Phillips 66 said it remains focused on capturing over $400 million of commercial and operating synergies across its wellhead-to-market value chain by 2025. The run-rate synergy capture at the end of the third quarter was approximately $250 million, it noted.
For its NGL and Other segment, Phillips 66 reported an adjusted pre-tax income of $293 million in the quarter, compared with an adjusted pre-tax income of $357 million in the previous quarter. The company attributed the decrease mainly to the timing of cargo freight costs, as well as higher employee, integration, and utility costs, partially offset by increased margins from improved commodity prices.
The Chemicals segment, which reflects Phillips 66’s equity investment in Chevron Phillips Chemical Company LLC (CPChem), posted third-quarter adjusted pre-tax income of $104 million, compared with $192 million in the second quarter. The decrease was mainly due to lower margins, partially offset by higher volumes, the company said, adding that global olefins and polyolefins utilization was 99 percent for the quarter.

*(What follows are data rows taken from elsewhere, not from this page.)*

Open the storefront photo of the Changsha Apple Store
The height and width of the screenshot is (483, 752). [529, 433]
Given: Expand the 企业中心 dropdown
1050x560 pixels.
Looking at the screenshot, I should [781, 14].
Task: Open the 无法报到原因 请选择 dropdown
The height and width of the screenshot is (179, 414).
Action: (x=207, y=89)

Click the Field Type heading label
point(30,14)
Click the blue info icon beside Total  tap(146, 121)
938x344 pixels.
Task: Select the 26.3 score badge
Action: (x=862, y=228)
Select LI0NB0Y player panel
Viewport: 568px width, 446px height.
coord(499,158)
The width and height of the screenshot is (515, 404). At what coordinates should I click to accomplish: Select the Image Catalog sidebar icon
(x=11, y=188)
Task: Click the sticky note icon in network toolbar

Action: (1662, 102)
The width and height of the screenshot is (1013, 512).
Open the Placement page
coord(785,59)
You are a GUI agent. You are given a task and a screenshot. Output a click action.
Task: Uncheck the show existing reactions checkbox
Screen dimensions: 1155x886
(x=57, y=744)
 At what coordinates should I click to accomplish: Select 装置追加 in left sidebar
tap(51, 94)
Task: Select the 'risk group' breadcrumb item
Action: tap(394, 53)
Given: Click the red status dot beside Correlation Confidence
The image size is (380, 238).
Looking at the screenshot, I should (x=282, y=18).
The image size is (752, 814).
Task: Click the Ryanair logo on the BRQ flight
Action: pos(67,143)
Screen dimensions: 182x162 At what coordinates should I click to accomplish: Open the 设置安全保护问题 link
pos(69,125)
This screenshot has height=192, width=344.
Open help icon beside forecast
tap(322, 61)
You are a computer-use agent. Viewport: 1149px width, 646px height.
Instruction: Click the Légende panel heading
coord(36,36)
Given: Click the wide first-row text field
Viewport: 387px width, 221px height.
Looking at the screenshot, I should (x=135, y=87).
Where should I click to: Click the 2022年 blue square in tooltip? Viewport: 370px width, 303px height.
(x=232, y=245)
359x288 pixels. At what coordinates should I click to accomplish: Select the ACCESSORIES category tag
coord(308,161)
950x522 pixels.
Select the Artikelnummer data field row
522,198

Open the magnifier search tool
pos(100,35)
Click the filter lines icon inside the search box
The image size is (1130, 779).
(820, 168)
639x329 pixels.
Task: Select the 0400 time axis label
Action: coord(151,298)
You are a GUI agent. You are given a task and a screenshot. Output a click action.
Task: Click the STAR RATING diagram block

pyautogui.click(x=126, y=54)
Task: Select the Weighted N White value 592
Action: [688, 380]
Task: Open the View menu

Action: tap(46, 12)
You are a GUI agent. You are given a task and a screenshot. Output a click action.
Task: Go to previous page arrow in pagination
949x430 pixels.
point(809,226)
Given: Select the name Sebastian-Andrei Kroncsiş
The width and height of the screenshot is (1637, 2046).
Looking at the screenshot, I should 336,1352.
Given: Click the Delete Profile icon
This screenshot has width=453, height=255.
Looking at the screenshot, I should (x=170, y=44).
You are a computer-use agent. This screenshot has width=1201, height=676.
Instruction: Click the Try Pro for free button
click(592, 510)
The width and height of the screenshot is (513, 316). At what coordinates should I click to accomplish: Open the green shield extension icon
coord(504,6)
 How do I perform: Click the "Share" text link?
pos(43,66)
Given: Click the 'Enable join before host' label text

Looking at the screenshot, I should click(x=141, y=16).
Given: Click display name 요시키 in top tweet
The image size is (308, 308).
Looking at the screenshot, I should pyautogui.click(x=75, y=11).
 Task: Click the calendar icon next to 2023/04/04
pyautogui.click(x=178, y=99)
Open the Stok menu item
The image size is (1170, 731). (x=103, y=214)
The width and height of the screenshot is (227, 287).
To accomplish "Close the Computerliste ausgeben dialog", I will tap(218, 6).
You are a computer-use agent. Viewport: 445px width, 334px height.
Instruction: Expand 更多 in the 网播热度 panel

Meanwhile, CPChem and QatarEnergy are building joint-venture petrochemical facilities on the U.S. Gulf Coast and in Ras Laffan, Qatar. On the U.S. Gulf Coast, the Golden Triangle Polymers (GTP) facility will include a 4.6 billion pounds per year ethane cracker and two high-density polyethylene units with a combined capacity of 4.4 billion pounds per year. CPChem owns a 51 percent equity share in the joint venture, which has secured project financing. The GTP facility is expected to begin operations in 2026, the release said.
The Ras Laffan Petrochemical (RLP) facility will include an ethane cracker with a capacity of 4.6 billion pounds per year, as well as two high-density polyethylene units with a total capacity of 3.7 billion pounds per year. The joint venture, owned 30 percent by CPChem, secured $4.4 billion in financing earlier in the month. The RLP facility is expected to start up in late 2026, Phillips 66 said.
For its Refining segment, Phillips 66 reported third-quarter adjusted pre-tax income of $1.7 billion, compared with pre-tax income of $1.1 billion in the previous quarter. The third-quarter figure included a $30 million legal accrual, while the second-quarter figure included a $14 million loss related to a sale of assets, the company noted, adding that the increase was primarily due to higher realized margins supported by strong utilization. Refining pre-tax turnaround costs for the third quarter were $111 million, the company said. In addition, there were $37 million of turnaround costs related to the Rodeo renewables facility.
On the renewables front, Phillips 66 said it is converting its San Francisco Refinery in Rodeo, California, into one of the world’s largest renewable fuels facilities, expected to begin operations in the first quarter of 2024. The total project will cost approximately $1.25 billion. Upon completion, the facility will have over 50,000 barrels per day, or 800 million gallons per year, of renewable fuel production capacity. The company added that it recently acquired a marketing business on the U.S. West Coast to optimize the placement of renewable diesel that will be produced at the Rodeo facility.
“Phillips 66’s focus on strong operating performance and execution on our strategic priorities, coupled with favorable market conditions, enabled us to achieve significant improvement in earnings and cash generation”, Phillips 66 President and CEO Mark Lashier said. “Today we are raising the bar by putting forth enhanced, ambitious, and achievable plans that will reward shareholders now and well into the future”.